O governo federal anunciou, nesta quarta-feira (22), a liberação de R$ 18,5 bilhões em linhas de crédito para socorrer empresas brasileiras atingidas pelas novas tarifas de importação impostas pelo presidente dos Estados Unidos, Donald Trump. A sobretaxa de 25% entrou em vigor nesta mesma quarta-feira e afeta diretamente setores estratégicos da indústria e do agronegócio, como madeira, calçados, máquinas e equipamentos elétricos, móveis, cerâmicas e açúcar.
Com a nova medida norte-americana, o Brasil saltou da 13ª para a 2ª posição no ranking dos países mais tarifados pelos EUA, ficando atrás apenas da China (cuja taxa média atinge 27%). O impacto é significativamente elevado no Rio Grande do Sul: segundo levantamento da Federação das Indústrias do Estado do Rio Grande do Sul (Fiergs), a medida atinge 48,2% de tudo o que o Estado exporta para o mercado norte-americano, seu segundo maior parceiro comercial.

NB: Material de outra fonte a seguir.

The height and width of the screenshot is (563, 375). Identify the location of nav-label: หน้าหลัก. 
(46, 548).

O socorro financeiro integra uma nova fase do Plano Brasil Soberano e será viabilizado por meio de Medida Provisória (MP), assinada pelo presidente Luiz Inácio Lula da Silva e enviada ao Congresso Nacional. A proposta autoriza o aporte de recursos do Tesouro Nacional para alavancar financiamentos em bancos públicos.
Conforme a Secretaria de Comunicação Social (Secom), as linhas de crédito poderão ser aplicadas em:
Capital de giro e preservação de empregos;
Aquisição de bens de capital e investimentos produtivos;
Inovação tecnológica, adaptação de processos e produtos;
Abertura e prospecção de novos mercados consumidores.

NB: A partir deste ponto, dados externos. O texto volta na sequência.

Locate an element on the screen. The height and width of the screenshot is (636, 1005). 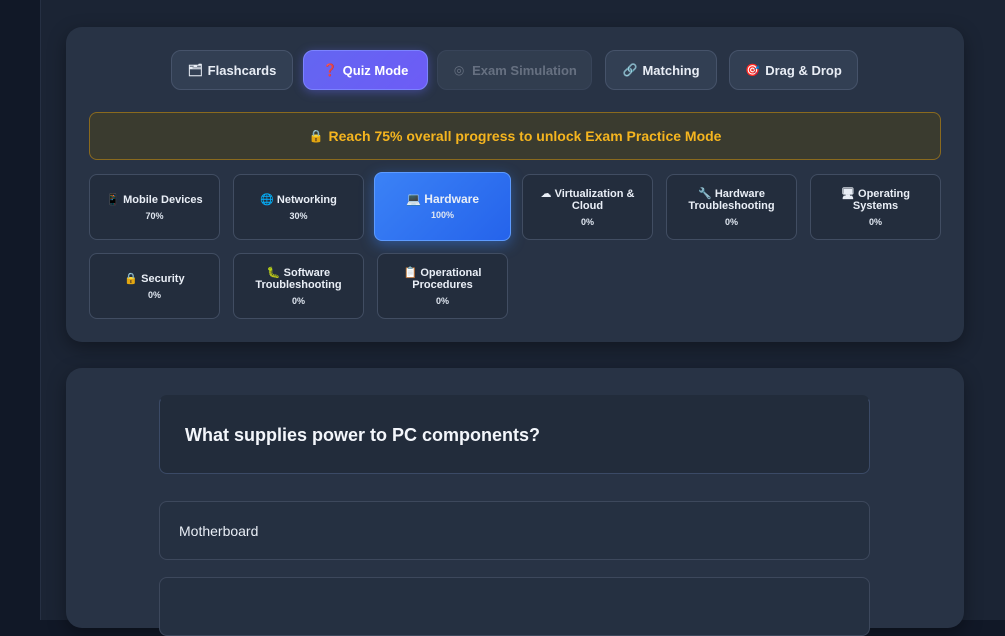
cloud-icon: ☁ is located at coordinates (546, 194).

A iniciativa atende companhias prejudicadas pelas Seções 232 (aço, alumínio, automóveis) e 301 (madeira, calçados, máquinas, açúcar) da legislação comercial dos EUA, além de empresas impactadas por instabilidades e conflitos em países do Golfo Pérsico.
Apesar da escalada nas pressões comerciais e do tom firme em declarações sobre soberania nacional, o Palácio do Planalto descartou, neste primeiro momento, acionar a Lei de Reciprocidade ou adotar retaliações tarifárias imediatas contra os produtos norte-americanos.
De acordo com o vice-presidente e ministro do Desenvolvimento, Indústria, Comércio e Serviços, Geraldo Alckmin, o governo brasileiro continuará priorizando as negociações por vias diplomáticas e empresariais para buscar a reversão ou atenuação das taxas.